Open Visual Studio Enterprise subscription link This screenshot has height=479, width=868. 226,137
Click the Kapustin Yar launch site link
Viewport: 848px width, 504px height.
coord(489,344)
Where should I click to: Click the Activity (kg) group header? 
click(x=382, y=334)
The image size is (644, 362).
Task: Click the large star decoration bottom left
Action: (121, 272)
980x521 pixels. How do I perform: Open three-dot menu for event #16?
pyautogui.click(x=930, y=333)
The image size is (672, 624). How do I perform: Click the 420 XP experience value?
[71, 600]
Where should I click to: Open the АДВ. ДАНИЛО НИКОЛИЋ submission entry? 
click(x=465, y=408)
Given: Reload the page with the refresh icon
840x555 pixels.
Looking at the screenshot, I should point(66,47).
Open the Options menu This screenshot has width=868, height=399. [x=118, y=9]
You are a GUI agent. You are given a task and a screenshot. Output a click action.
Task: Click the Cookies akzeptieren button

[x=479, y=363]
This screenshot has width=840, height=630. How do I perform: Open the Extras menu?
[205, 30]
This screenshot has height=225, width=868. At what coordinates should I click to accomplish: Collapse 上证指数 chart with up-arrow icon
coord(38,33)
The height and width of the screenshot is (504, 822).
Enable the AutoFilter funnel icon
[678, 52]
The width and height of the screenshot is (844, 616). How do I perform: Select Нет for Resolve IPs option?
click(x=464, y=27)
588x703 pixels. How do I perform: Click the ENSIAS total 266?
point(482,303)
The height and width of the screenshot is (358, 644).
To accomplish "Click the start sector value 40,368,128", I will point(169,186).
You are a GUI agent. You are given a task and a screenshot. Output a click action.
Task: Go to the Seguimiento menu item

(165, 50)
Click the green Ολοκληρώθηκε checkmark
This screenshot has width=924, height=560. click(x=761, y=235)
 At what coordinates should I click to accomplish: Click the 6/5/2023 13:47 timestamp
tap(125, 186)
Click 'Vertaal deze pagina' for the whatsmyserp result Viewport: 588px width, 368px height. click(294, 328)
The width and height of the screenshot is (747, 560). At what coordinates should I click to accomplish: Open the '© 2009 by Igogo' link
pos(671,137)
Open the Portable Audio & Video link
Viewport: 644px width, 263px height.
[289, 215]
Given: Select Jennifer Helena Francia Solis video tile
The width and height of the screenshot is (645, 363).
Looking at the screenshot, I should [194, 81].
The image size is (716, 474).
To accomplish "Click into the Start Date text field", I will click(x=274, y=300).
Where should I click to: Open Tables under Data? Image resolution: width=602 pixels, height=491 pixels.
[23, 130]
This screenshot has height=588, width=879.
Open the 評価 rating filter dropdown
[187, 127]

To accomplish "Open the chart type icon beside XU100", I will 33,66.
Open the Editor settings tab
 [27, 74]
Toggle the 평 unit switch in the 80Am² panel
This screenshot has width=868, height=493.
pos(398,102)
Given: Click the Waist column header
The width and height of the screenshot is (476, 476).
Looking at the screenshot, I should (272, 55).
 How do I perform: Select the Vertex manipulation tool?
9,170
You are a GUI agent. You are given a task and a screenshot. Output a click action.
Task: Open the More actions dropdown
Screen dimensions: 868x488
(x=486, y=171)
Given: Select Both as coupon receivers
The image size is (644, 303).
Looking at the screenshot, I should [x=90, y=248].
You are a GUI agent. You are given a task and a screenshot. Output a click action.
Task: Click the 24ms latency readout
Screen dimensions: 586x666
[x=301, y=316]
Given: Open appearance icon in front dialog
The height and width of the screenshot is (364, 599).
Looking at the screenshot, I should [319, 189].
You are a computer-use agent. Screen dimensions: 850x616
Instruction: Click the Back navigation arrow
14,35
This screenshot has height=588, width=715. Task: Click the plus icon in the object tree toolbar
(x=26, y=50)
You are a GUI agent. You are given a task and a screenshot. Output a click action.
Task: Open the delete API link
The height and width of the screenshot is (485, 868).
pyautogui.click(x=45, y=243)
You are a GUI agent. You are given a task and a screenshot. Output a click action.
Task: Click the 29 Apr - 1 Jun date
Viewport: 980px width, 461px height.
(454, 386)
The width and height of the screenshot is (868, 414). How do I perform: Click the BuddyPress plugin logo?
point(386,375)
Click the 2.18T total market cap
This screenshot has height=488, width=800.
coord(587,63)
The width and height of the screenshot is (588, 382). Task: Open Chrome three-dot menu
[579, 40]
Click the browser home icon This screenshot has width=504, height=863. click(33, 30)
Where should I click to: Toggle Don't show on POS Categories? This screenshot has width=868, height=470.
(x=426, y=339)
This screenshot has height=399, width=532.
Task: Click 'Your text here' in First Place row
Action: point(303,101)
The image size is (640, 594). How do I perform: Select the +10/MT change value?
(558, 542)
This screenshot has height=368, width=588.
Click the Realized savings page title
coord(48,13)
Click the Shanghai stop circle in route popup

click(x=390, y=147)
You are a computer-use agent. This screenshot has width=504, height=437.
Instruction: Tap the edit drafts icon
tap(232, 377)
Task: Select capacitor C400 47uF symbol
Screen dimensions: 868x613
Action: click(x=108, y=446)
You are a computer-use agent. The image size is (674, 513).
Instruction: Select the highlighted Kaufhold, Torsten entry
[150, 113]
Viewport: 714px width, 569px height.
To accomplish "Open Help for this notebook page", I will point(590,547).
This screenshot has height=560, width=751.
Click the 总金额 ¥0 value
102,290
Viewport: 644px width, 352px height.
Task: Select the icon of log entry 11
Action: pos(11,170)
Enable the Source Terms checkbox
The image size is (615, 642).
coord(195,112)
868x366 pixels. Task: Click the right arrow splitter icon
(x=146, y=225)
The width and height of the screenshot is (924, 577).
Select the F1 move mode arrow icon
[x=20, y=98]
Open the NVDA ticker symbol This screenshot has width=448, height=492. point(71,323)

===

PROBLEM STATEMENT => Apply a filter for "computer" to the data above, then copy each line that matches.

ANSWER TO THIS PROBLEM =>
You are a computer-use agent. Screen dimensions: 850x616
You are a computer-use agent. This screenshot has width=504, height=437.
You are a computer-use agent. The image size is (674, 513).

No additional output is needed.